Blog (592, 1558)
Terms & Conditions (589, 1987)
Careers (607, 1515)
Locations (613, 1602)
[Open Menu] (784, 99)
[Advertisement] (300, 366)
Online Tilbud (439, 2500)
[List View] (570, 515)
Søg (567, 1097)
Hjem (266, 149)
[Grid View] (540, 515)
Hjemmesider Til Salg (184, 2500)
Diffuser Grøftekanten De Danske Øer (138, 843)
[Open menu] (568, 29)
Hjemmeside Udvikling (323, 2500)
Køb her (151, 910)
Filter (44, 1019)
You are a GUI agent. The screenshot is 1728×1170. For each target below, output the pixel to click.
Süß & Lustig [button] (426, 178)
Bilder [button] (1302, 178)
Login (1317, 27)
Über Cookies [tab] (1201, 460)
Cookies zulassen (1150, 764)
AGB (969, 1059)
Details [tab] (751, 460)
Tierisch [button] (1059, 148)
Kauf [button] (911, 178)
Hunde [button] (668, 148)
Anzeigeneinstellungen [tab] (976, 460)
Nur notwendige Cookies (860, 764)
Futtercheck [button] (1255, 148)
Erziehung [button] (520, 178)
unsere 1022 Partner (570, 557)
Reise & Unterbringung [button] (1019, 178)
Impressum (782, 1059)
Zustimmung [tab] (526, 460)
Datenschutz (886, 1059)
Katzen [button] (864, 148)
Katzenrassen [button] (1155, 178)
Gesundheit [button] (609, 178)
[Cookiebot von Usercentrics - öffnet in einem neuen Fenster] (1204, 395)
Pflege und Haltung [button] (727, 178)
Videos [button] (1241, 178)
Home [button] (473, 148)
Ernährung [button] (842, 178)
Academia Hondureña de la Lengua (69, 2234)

> TASK ITEM: Please repeat the material above, word for word and in full.

> RESPONSE BOX:
Blog (592, 1558)
Terms & Conditions (589, 1987)
Careers (607, 1515)
Locations (613, 1602)
[Open Menu] (784, 99)
[Advertisement] (300, 366)
Online Tilbud (439, 2500)
[List View] (570, 515)
Søg (567, 1097)
Hjem (266, 149)
[Grid View] (540, 515)
Hjemmesider Til Salg (184, 2500)
Diffuser Grøftekanten De Danske Øer (138, 843)
[Open menu] (568, 29)
Hjemmeside Udvikling (323, 2500)
Køb her (151, 910)
Filter (44, 1019)
You are a GUI agent. The screenshot is 1728×1170. For each target below, output the pixel to click.
Süß & Lustig [button] (426, 178)
Bilder [button] (1302, 178)
Login (1317, 27)
Über Cookies [tab] (1201, 460)
Cookies zulassen (1150, 764)
AGB (969, 1059)
Details [tab] (751, 460)
Tierisch [button] (1059, 148)
Kauf [button] (911, 178)
Hunde [button] (668, 148)
Anzeigeneinstellungen [tab] (976, 460)
Nur notwendige Cookies (860, 764)
Futtercheck [button] (1255, 148)
Erziehung [button] (520, 178)
unsere 1022 Partner (570, 557)
Reise & Unterbringung [button] (1019, 178)
Impressum (782, 1059)
Zustimmung [tab] (526, 460)
Datenschutz (886, 1059)
Katzen [button] (864, 148)
Katzenrassen [button] (1155, 178)
Gesundheit [button] (609, 178)
[Cookiebot von Usercentrics - öffnet in einem neuen Fenster] (1204, 395)
Pflege und Haltung [button] (727, 178)
Videos [button] (1241, 178)
Home [button] (473, 148)
Ernährung [button] (842, 178)
Academia Hondureña de la Lengua (69, 2234)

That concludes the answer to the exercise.